Saved entries ->
-------------------------

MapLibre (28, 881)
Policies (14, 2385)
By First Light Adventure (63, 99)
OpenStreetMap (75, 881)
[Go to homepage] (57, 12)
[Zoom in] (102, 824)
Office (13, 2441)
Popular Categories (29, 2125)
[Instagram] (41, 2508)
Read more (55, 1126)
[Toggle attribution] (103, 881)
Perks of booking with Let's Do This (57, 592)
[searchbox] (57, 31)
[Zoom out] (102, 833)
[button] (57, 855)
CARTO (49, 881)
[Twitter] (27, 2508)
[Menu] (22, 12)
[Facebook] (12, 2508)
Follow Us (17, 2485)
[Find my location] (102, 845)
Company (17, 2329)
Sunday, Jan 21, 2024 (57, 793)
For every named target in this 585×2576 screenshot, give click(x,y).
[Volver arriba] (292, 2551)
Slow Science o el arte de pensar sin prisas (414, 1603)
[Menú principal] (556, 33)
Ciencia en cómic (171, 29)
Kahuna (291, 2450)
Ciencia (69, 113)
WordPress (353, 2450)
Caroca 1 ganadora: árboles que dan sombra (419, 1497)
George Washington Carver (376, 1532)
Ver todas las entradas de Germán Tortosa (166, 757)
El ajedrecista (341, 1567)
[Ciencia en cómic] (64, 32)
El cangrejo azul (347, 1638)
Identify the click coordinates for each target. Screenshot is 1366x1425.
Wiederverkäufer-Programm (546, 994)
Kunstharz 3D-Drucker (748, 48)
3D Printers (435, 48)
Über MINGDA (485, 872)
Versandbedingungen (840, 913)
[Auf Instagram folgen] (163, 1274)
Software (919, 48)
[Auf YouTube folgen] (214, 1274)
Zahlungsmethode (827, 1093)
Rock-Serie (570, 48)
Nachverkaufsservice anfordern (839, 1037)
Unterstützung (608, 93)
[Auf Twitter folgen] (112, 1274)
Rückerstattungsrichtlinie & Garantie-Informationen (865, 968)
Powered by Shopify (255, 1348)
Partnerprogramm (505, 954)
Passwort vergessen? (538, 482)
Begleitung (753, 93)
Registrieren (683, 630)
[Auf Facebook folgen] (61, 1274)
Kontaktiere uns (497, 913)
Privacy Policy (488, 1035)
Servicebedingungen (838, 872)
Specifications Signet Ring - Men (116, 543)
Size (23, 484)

-------------------------

Assigned task -> Copy range, inclusive: the line holding "Software (919, 48)" to the line holding "Privacy Policy (488, 1035)". Reproduce exactly those lines of the records above and no others.

Task result ->
Software (919, 48)
[Auf YouTube folgen] (214, 1274)
Zahlungsmethode (827, 1093)
Rock-Serie (570, 48)
Nachverkaufsservice anfordern (839, 1037)
Unterstützung (608, 93)
[Auf Twitter folgen] (112, 1274)
Rückerstattungsrichtlinie & Garantie-Informationen (865, 968)
Powered by Shopify (255, 1348)
Partnerprogramm (505, 954)
Passwort vergessen? (538, 482)
Begleitung (753, 93)
Registrieren (683, 630)
[Auf Facebook folgen] (61, 1274)
Kontaktiere uns (497, 913)
Privacy Policy (488, 1035)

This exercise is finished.